Play it again, Sam

Writers have it rough. We always have to come up with fresh material, day after day, year after year. As soon as I finish writing a book, everyone’s first question is, “What are you going to do next?” Couldn’t we all read this current one first?

Singers have it easy. If any singer has a hit, he or she can perform that song over and over again to the delight of audiences everywhere. In fact, that’s what they want to hear, the old favourites, not some new dud tune. Meatloaf has made a life’s career singing Bat Out of Hell night after night. If that’s too boring, a singer can choose to be Diana Kroll and do covers, singing other peoples’ songs with no protests. People swoon at her Sinatra. Writers can’t do the same. If I began a post by saying, here’s a little something by Dave Barry, I’d at best be laughed at, at worst get whacked with charges of plagiarism.

Broadway has the same capacity to repeat previous success. On stage they’re called “revivals” and you go and see South Pacific all over again, just as your father before you. It’s a different woman washing a different man out of her hair but the same icky sentiment prevails and the same Bali Hai rises in the background. And don’t get me started on symphonies. All those stuffed shirts playing Baroque movements by Bach that have been around since the eighteenth century and maybe played better by their foremothers, too.

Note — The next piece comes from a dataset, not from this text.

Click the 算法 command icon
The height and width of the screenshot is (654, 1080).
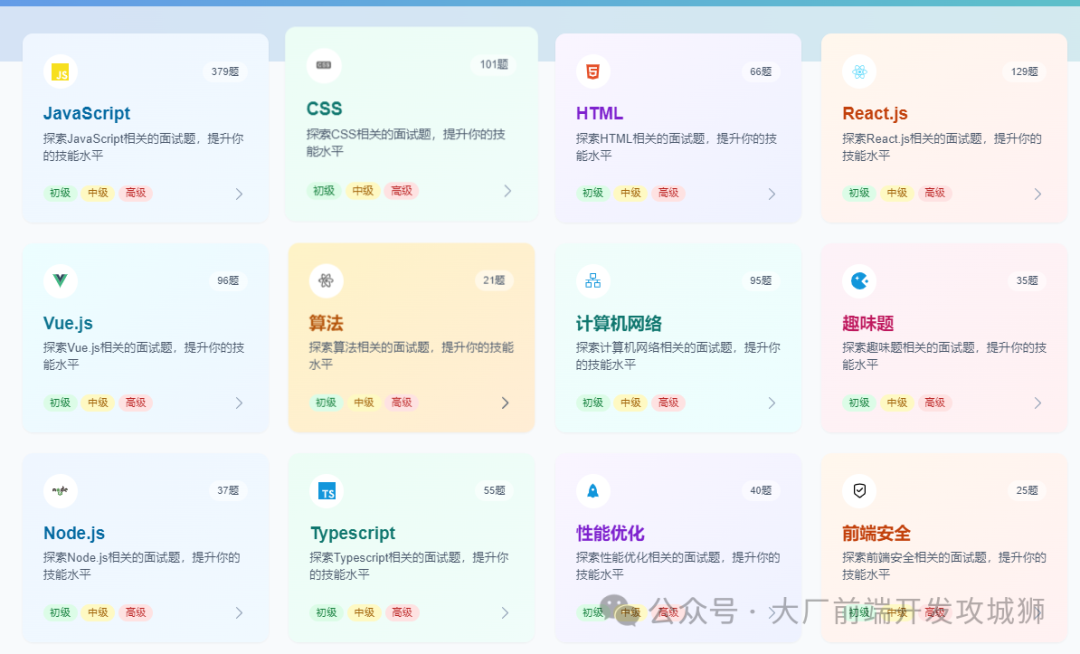click(x=326, y=281)
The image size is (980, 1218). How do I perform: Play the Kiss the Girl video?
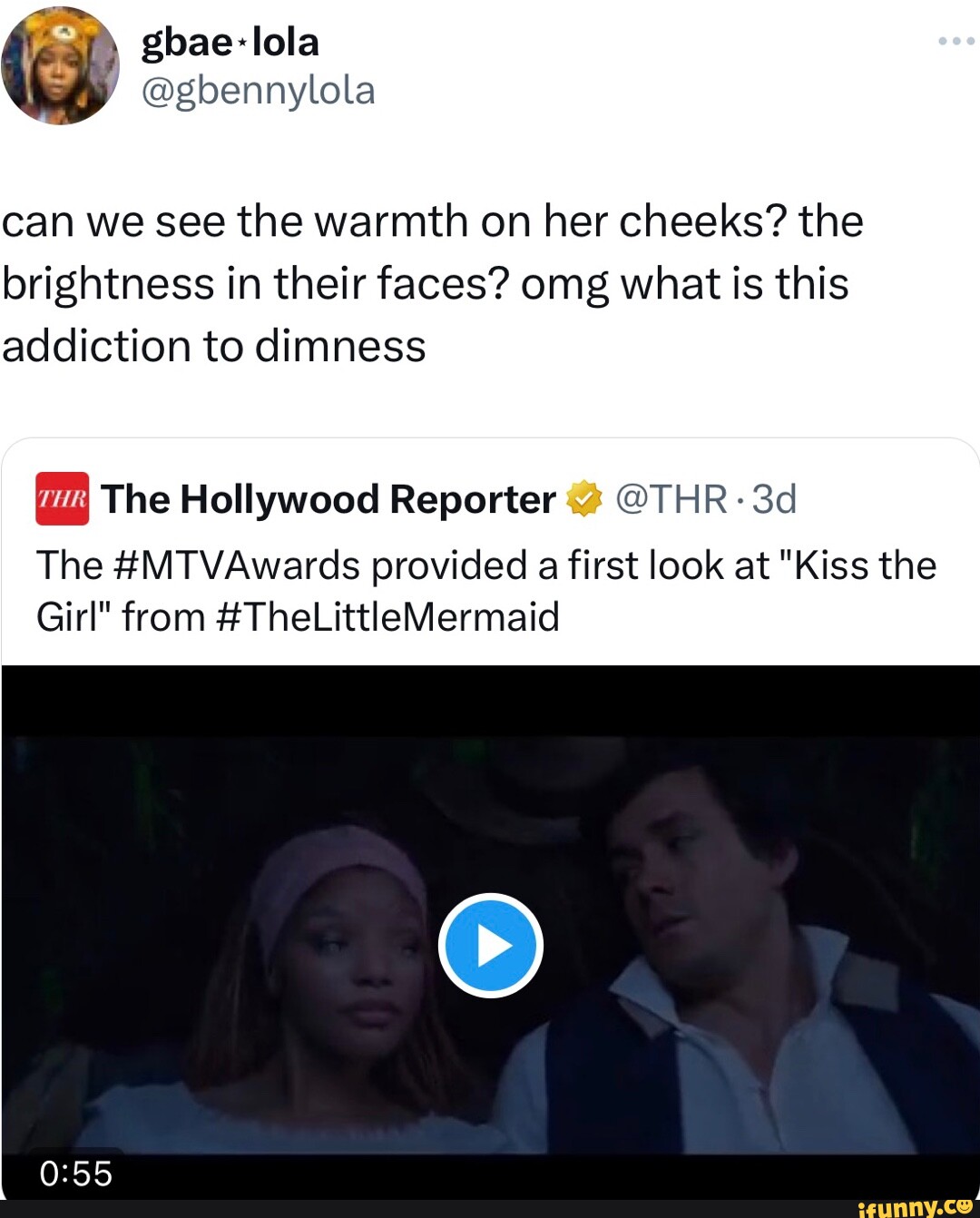click(490, 946)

They say imitation is the sincerest form of flattery. Hah! Try that as a writer. I might begin a paean about Toronto with the words, “It is a melancholy object to those who walk through this great town ….” But sooner or later someone would cry out, “He plagiarized Jonathan Swift’s A Modest Proposal where Swift urged the Irish to overcome hunger by eating their young.” And where would that leave me but on the buffet table, too.

Rap artists are particularly egregious about freeloading on others. They even have a name for it, sampling, where they simply run a melody written by someone else right through their work. Usually, such theft forms the best part of an otherwise unlistenable song, but there are no repercussions. In fact, sampling is celebrated. What gives? Why are the rules so different among the various creative forms?

Well, I’m about to change all that. From this day forth, there will be no original work in this blog. Just the republished work of others. Readers who can name the source will get a one-year free subscription. And if you fall for that, you don’t know what day it is.